◆ **Short exercise**:
Quote every line of the items below word for word, leaving out the pictures.

Interface element items
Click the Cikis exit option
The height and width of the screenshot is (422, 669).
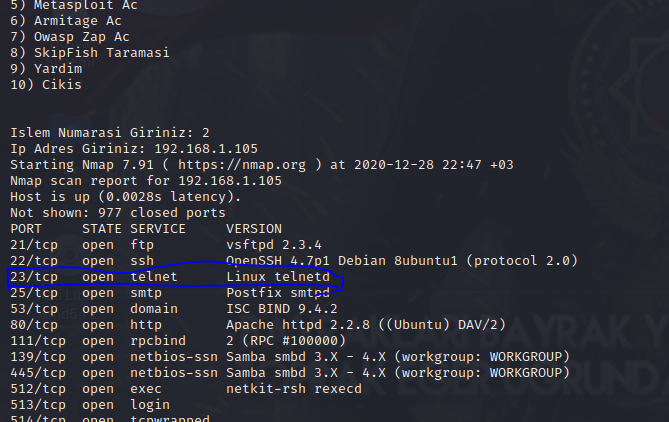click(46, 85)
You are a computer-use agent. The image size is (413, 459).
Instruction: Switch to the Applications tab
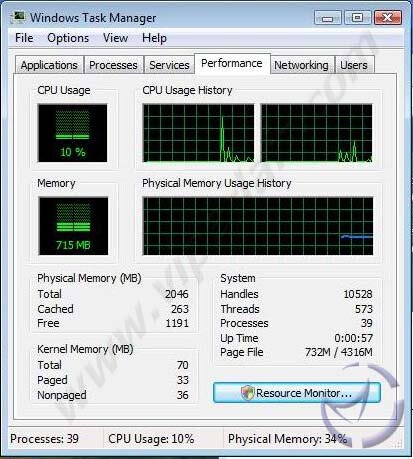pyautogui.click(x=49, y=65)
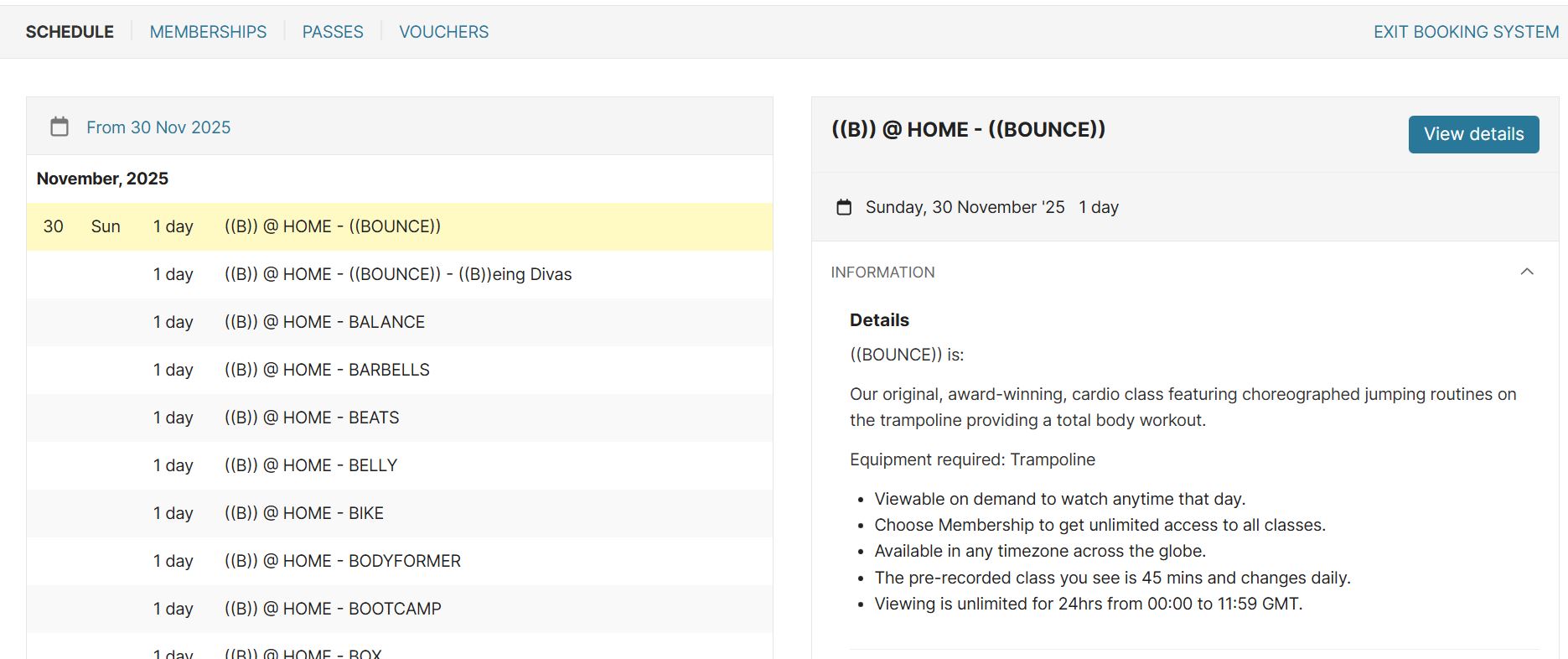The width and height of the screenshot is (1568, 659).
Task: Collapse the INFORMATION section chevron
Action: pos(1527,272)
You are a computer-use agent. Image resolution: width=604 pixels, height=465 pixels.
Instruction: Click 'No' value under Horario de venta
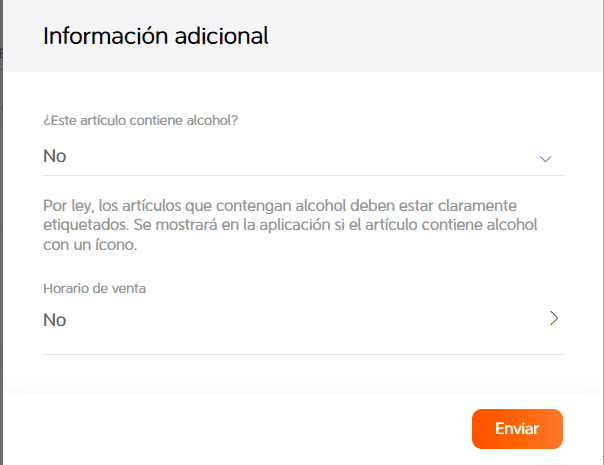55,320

◆ **Response for this exercise**:
Click the Cikis exit option
The height and width of the screenshot is (422, 669).
click(46, 85)
You are a computer-use agent. The image size is (413, 459).
Instruction: Switch to the Applications tab
pyautogui.click(x=49, y=65)
The width and height of the screenshot is (1568, 659).
Task: Collapse the INFORMATION section chevron
Action: pos(1527,272)
You are a computer-use agent. Image resolution: width=604 pixels, height=465 pixels.
Instruction: Click 'No' value under Horario de venta
55,320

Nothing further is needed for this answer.